L’initiative cantonale

La ville de Chiasso estime ne courir aucun risque monétaire. A l’instant même où elle encaissera des bitcoins, elle les changera en francs suisses. Un peu comme les Chemins de fer fédéraux qui, depuis un an, vendent des bitcoins à leurs guichets automatiques et les acquièrent au moment même où le client les demande. Toutefois, ils ne les acceptent pas comme moyen de paiement. C’est ce que, en revanche, des parlementaires tessinois demandent à l’Administration cantonale de faire. La motion suggère de mener un projet pilote conduit par le Département des institutions, à savoir le département qui, «au-delà du prélèvement fiscal au sens strict, émet le nombre le plus élevé de factures», explique le premier signataire Paolo Pamini, député du groupe La Droite, conseiller fiscal et professeur: impôts sur la circulation, expertises des véhicules, taxes pour les permis de séjour.

«Un geste qui ne coûte pas grand’ chose»

Le Département des institutions est le cadre idéal car «l’Etat a ainsi le grand avantage de savoir déjà qui sont les sujets en train de dépenser». Dans le même temps, «avec un geste relativement symbolique, le Canton pourrait montrer qu’il croit dans le potentiel de la fintech et gagner aussi quelque chose avec ces transactions», poursuit M. Pamini.

C’est justement là le risque, avertit Sergio Rossi, professeur de macro-économie et d’économie monétaire à l’Université de Fribourg. Le secteur public pourrait être tenté d’effectuer des retenues de crypto-monnaie, «mais alors la tendance du bitcoin de s’apprécier par rapport au franc suisse pourrait finir d’un moment à l’autre».

Les fluctuations et la nature du bitcoin

Que l’Etat spécule ou non, le bitcoin a un prix extrêmement fluctuant; «on risque de perdre beaucoup et de reporter sur les contribuables le coût de cette crypto-monnaie». Pour rentrer dans ses frais, relève M. Rossi, il faudrait ensuite «couper dans les dépenses publiques ou augmenter la charge fiscale». 

Pourquoi proposer au Canton du Tessin le bitcoin et non une autre crypto-monnaie?

«Parce que c’est la plus solide», estime Paolo Pamini. «Avec l’ethereum, c’est la crypto-monnaie qui connaît la plus grande capitalisation et le plus grand nombre de transactions». Pour les bitcoins, on dépasse les 100 milliards de francs au niveau mondial. En outre, «cette crypto-monnaie n’a jamais été piratée par des hackers. Des portefeuilles ont déjà été volés, mais la technologie en elle-même est extrêmement sûre».

L’instabilité du taux de change est le seul défaut que Paolo Pamini reconnaît au bitcoin. Les investisseurs devraient tenir compte du fait «que les prix peuvent s’écrouler à tout moment». Mais il le considère par ailleurs comme une technologie sûre et solide: «je pense que son potentiel est énorme, et tant les banques commerciales que les banques centrales sont en train de s’en rendre compte».

Sergio Rossi concorde sur l’intérêt suscité par la crypto-monnaie, mais il met en garde: le bitcoin n’est pas une monnaie. «Pour le moment, c’est un instrument financier, et non pas une vraie monnaie», précise le professeur. «Pour qu’il le devienne, il faut qu’il soit intégré dans le système bancaire et des paiements traditionnels. Cela signifie que les banques doivent se doter de la technologie de la blockchain et s’affilier à une banque centrale qui règle le trafic des paiements interbancaires». Et M. Rossi d’ajouter: tant que le bitcoin restera en dehors des paiements interbancaires, il vaudra mieux que l’Etat n’y touche pas.
***
• **Série d'exercices**:
1. Traduisez en anglais cette phrase du texte sur le bitcoin au Tessin : « La ville de Chiasso estime ne courir aucun risque monétaire. »
2. Recopiez mot pour mot le passage du texte sur le bitcoin au Tessin qui va de « Sergio Rossi concorde » à « n’y touche pas. ».
Les données ci-dessous forment un ensemble distinct du texte.

• **Données fournies**:
***
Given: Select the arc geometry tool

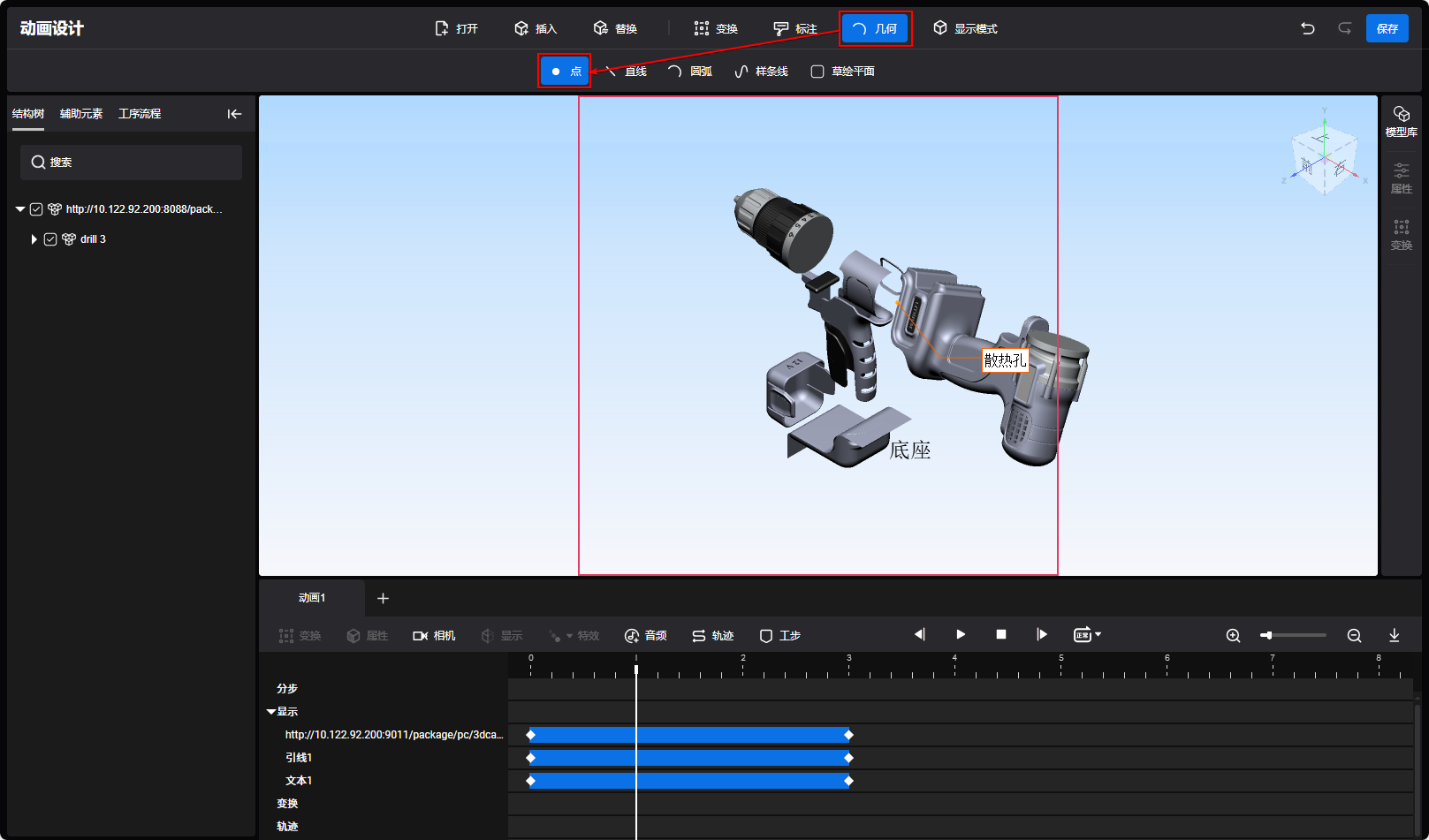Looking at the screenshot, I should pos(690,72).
***
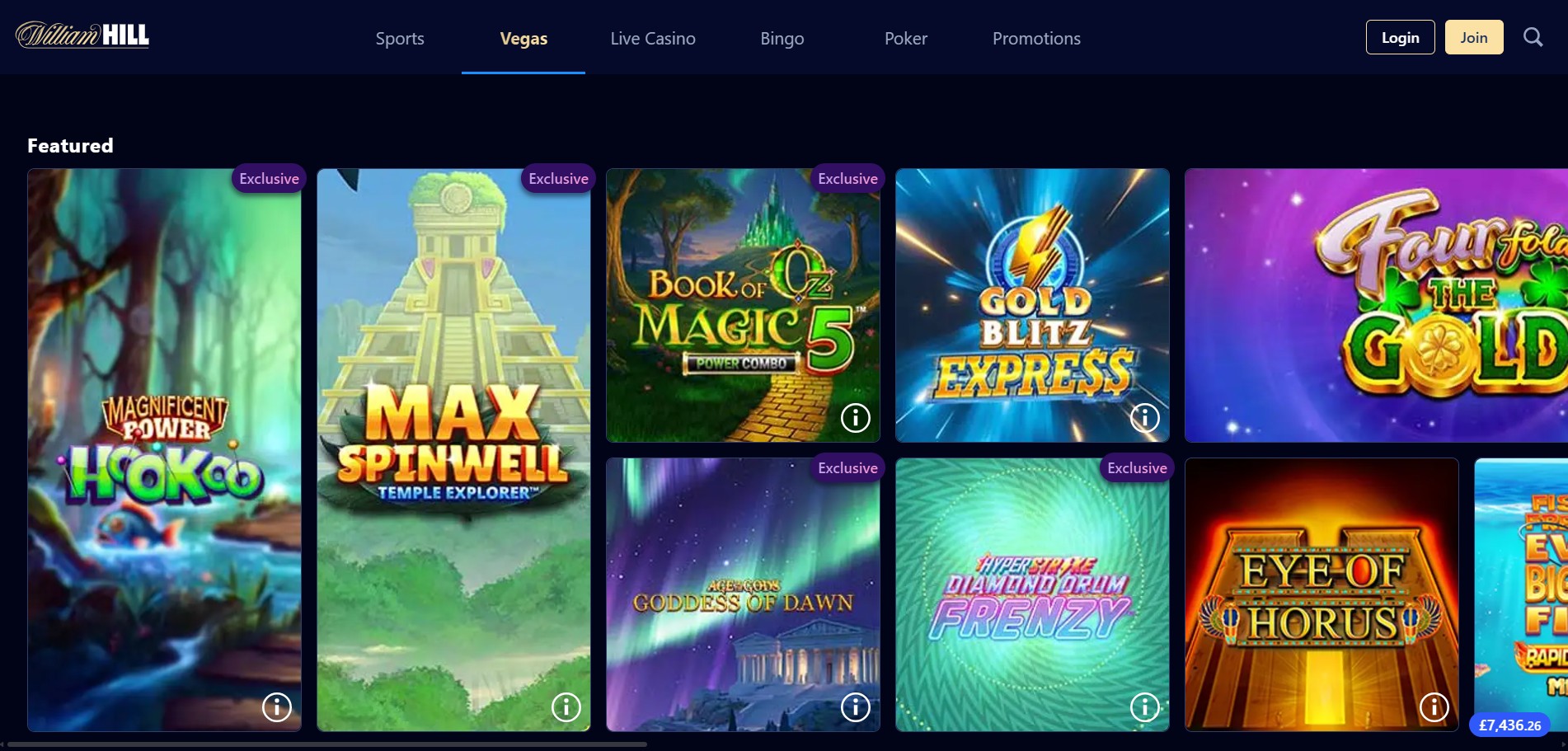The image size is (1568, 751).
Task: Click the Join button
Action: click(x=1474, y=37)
***
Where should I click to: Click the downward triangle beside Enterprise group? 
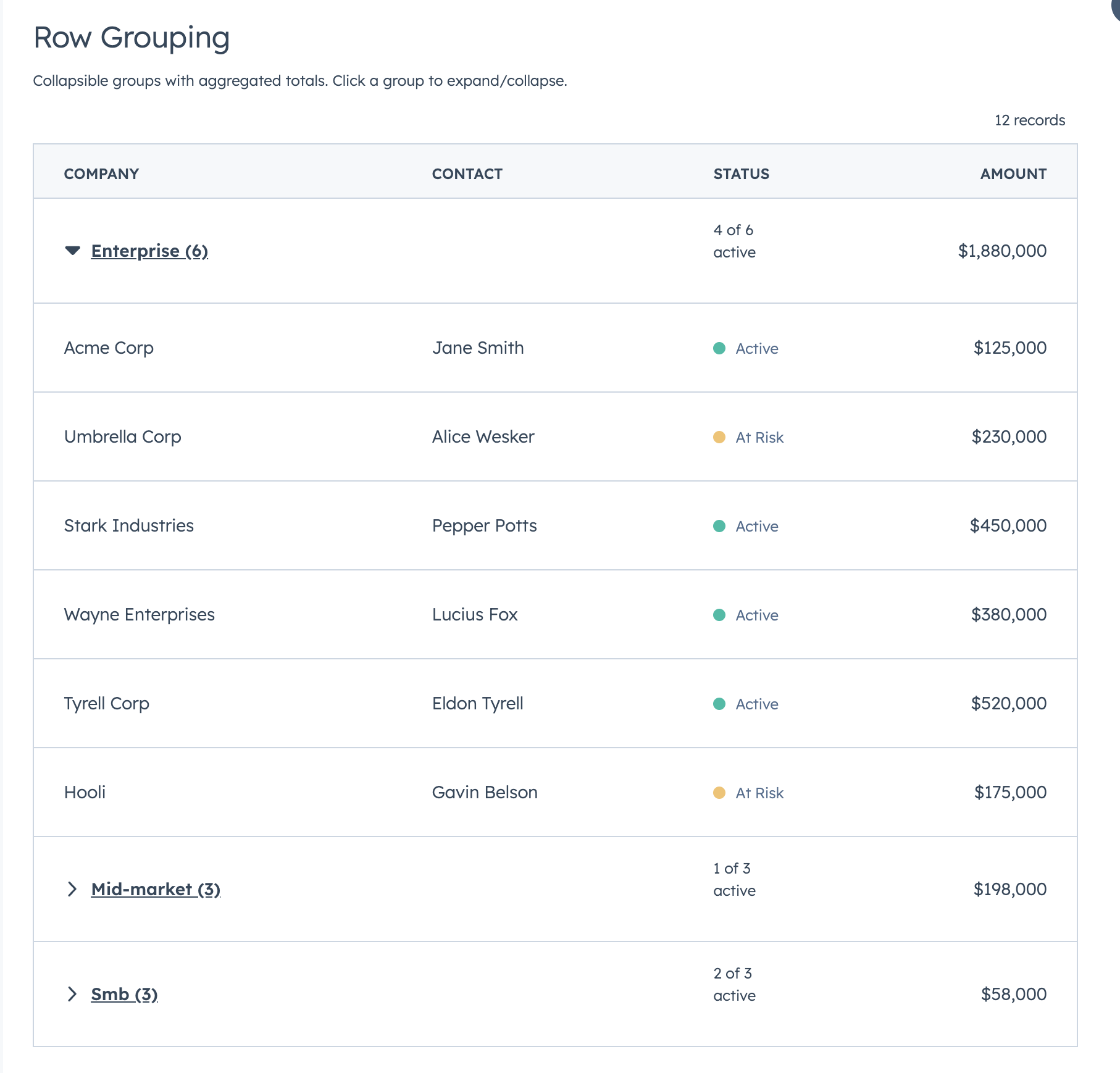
***
• **Réponses attendues**:
1. The town of Chiasso believes it runs no monetary risk.

2.
Sergio Rossi concorde sur l’intérêt suscité par la crypto-monnaie, mais il met en garde: le bitcoin n’est pas une monnaie. «Pour le moment, c’est un instrument financier, et non pas une vraie monnaie», précise le professeur. «Pour qu’il le devienne, il faut qu’il soit intégré dans le système bancaire et des paiements traditionnels. Cela signifie que les banques doivent se doter de la technologie de la blockchain et s’affilier à une banque centrale qui règle le trafic des paiements interbancaires». Et M. Rossi d’ajouter: tant que le bitcoin restera en dehors des paiements interbancaires, il vaudra mieux que l’Etat n’y touche pas.